A study of sales figures in Washington state concluded that being open on Sunday actually increased sales — far in excess of any additional staffing costs.

It’s a perennial argument in the seemingly perennial campaign to end Minnesota’s ban on allowing liquor stores to sell booze on Sundays: that being open an extra day would not increase sales — it would just spread those sales out over seven days instead of six.
 
And if sales don’t rise, then liquor store owners would be hurt from having to absorb the increase in staffing costs.
 
Or as the Minnesota Municipal Beverage Association puts it: “We recognize Sunday Sales would benefit some of our members. However, the majority of facilities would eventually be negatively impacted.” The issue is “about spreading six days of sales over seven days of expenses.”
 
The one problem with the argument: there’s little to no evidence that it’s true.

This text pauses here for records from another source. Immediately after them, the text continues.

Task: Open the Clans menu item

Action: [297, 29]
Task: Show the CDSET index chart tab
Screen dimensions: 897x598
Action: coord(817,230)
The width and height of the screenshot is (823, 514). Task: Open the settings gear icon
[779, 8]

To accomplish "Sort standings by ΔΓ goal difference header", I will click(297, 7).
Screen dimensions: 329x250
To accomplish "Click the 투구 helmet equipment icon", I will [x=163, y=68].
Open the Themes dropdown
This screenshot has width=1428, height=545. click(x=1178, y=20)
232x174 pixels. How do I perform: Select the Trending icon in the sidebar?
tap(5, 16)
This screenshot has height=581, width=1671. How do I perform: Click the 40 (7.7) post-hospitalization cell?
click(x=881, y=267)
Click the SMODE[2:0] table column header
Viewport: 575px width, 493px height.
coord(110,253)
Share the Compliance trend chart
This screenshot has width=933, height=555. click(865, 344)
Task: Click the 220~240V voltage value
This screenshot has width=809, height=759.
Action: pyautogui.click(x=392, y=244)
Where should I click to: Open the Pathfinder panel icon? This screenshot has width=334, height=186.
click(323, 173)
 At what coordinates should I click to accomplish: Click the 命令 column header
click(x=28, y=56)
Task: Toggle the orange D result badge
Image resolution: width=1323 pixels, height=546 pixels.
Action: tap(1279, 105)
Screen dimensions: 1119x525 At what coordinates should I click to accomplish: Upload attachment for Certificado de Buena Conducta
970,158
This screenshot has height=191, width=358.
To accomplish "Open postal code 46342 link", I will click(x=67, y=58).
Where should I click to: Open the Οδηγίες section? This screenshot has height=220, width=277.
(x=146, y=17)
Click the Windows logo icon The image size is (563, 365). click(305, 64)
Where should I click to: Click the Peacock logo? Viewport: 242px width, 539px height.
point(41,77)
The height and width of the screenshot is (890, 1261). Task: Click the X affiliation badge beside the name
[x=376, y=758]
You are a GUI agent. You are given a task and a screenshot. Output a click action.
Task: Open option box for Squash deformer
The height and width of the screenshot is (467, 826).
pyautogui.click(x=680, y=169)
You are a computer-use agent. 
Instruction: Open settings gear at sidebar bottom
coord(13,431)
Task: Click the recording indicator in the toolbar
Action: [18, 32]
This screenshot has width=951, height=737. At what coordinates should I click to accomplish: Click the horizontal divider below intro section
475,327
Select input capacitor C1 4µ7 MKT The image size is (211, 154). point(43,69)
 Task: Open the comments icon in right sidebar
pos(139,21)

Perhaps the best test came a decade ago in Washington state. In need of additional revenue — a common motivator for ending Blue Laws — state legislators there looked to alcohol sales. But unsure if ending the state’s ban on Sunday sales would cost more than it produced, lawmakers in 2005 settled on a pilot project. Of the 161 state liquor stores, 20 would be opened on Sunday for five hours only. Private stores under contract to offer hard liquor in smaller towns and rural areas could also opt in.
 
The results: sales increased at the pilot stores, and state liquor revenues increased overall. In addition, sales figures for the pilot stores showed that not only were sales on Saturdays and Mondays not reduced when the store was open on Sunday, they actually increased. At the same time, the state Liquor Control Board found that sales at state liquor stores that were not part of the Sunday pilot program suffered no overall loss of business. 
 
A study of the sales figures would eventually conclude that being open on Sunday increased sales far in excess of the additional staffing costs. At the outset of the program, the Washington Liquor Control Board staff estimated that it would see increased sales worth $9.55 million in the first two years of Sunday sales, while increased staffing and store costs were estimated at $1.43 million. The actual increase in sales among those in the program over the first two years: $18.5 million.
 
At the time, Washington was one of few states that controlled both the wholesaling of distilled spirits and the retailing. Other than the small contract stores, hard liquor was sold only in state-owned stores by state employees. Beer and wine, however, was sold in grocery stores and specialty shops and was available to customers seven days a week.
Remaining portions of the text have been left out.